How could MyDataAngel have slipped past me?
I'm not entirely sure if MyDataAngel is actually a business or some sort of twisted social experiment to confuse me. Saying it's priceless is a colossal understatement.
These guys must be the most hilarious snakeoil vendors since Kryptochef's full-bit encryption, which sadly isn't online anymore. Or maybe finally would be more appropriate.
This gem however is much more entertaining. They even have a Kickstarter campaign asking for $25,000. And they have videos! The amount of AAA grade bullshit hitting fans is unfathomable. But in a gloriously hilarious way.

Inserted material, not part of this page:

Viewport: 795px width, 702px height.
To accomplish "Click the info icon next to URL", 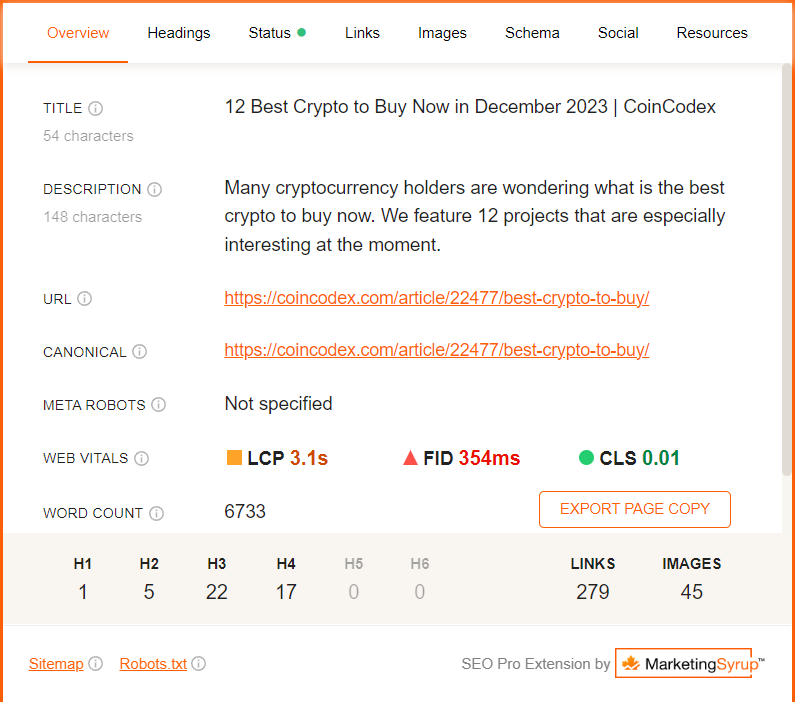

I'm certainly not going to dissect this one. Let's just say on their Kickstarter campaign all the way down is the team. I think it's fairly safe to say that Frankie is living in the closet where he acts as a placeholder for the entire graveyard under the office.

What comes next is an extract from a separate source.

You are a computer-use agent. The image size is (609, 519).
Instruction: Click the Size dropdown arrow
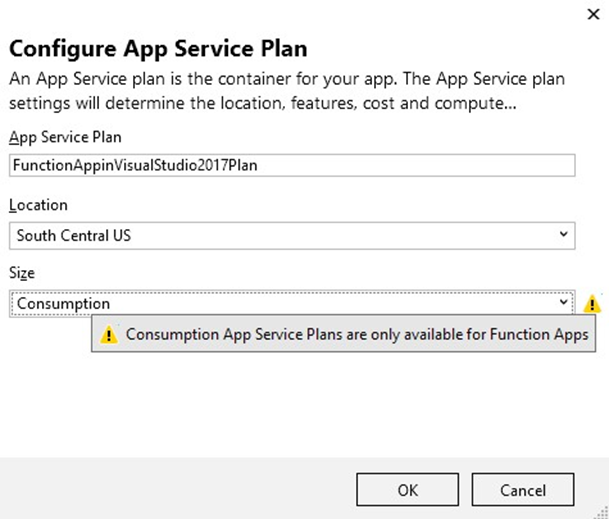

These guys go full commando. If this would be a parody it would be brilliant. And I'm not entirely convinced it isn't one. This is their promo video for the kickstarter campaign. It is parody right?
[Update: has been taken offline]
In case you're also confused by now. These guys are not asking for $25,000 for the latest and greatest in synthetic drugs. It's still the AES killer cipher ... for the military. That needs to comply with FIPS 140-2. Which requires authorized algorithms to appear on the AVL. Which this one incidentally doesn't.